Restrictions are, sadly, necessary to protect people’s health and the health of our NHS. I have profound respect for our incredible health workers who are powering through fatigue and intense stress to look after us all. We each owe it to them to follow the new guidance as best we can.
Thanks to our brilliant scientists however, we now have a light at the end of the tunnel.
That’s why the Labour Party and trade unions are doing everything we can to support this national effort: to secure the economy, protect the NHS and then rebuild our country.
Earlier today I wrote to local Labour Party members about how to support the vaccine rollout, from signing up to NHS volunteer campaigns, speaking to neighbours, friends, family and community leaders to promote vaccination, making sure colleagues at work can get paid time off to get vaccinated, and speaking out against disinformation online.
This week the Prime Minister announced that schools will close to all but vulnerable and key workers’ children. It is devastating that it has once again come to this, and made even worse by the chaotic handling of the decision and lack of a plan from the Department of Education.

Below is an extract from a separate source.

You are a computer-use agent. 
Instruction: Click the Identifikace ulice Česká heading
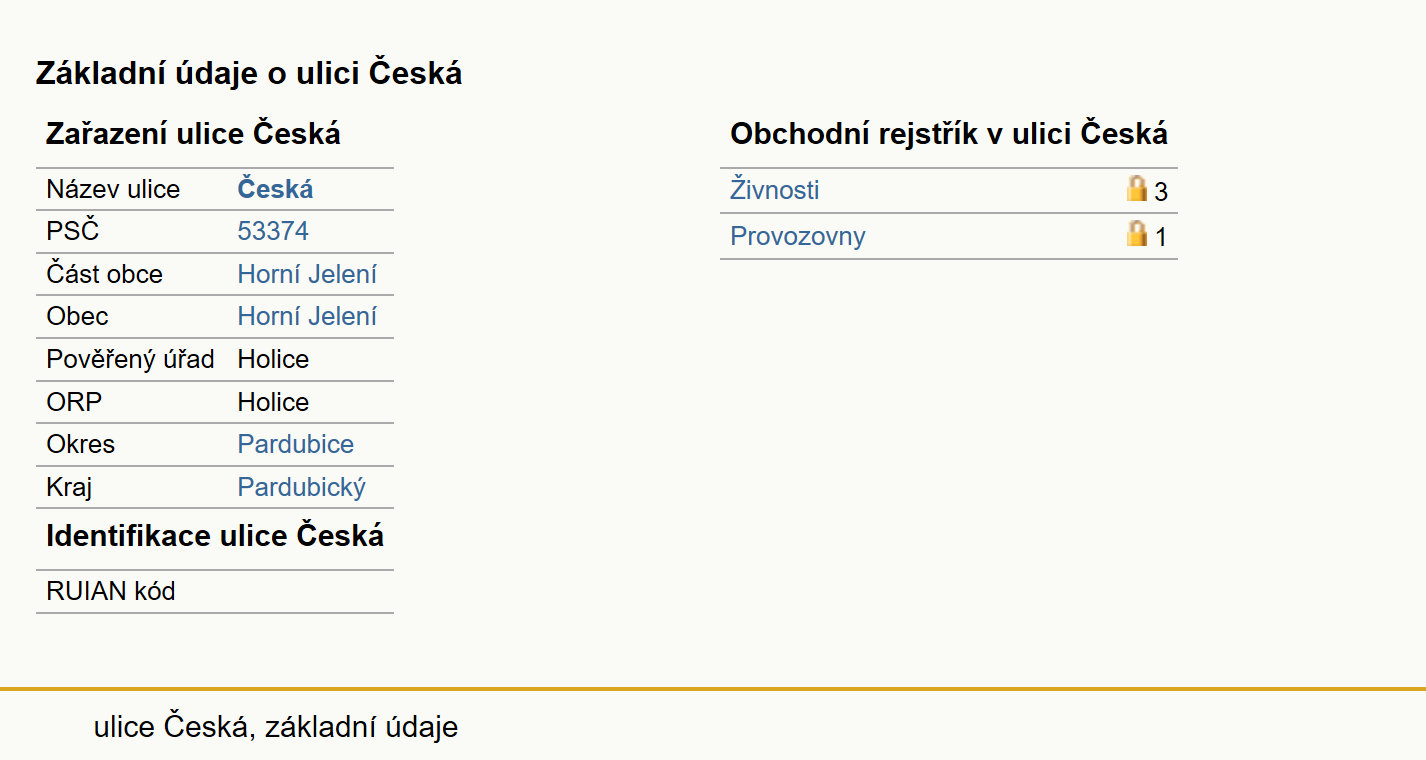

Last weekend, I wrote to the Education Secretary about the implications of the new Covid-19 variant on schools, and stressed how important a robust catch-up programme and remote learning would be as this runaway second wave forces children back home.
Gavin Williamson must stretch every sinew to get devices to pupils who need them; internet access to pupils without; remove data charges for educational websites; provide technical support for schools; and guaranteed time with teachers.
Since the beginning of December, Birmingham has moved through several tiers of restrictions, and the situation for the country has gone from bad to worse. Yet it has been 38 days and counting since the Chancellor last appeared in Parliament.
Now that a national lockdown has been announced, Rishi Sunak must come out of hiding to explain how he will support people and businesses through this exceptionally challenging time.
I wrote to him earlier this week about the planned cuts to Universal Credit and freezing of LHA, which risk pushing families in Edgbaston to destitution.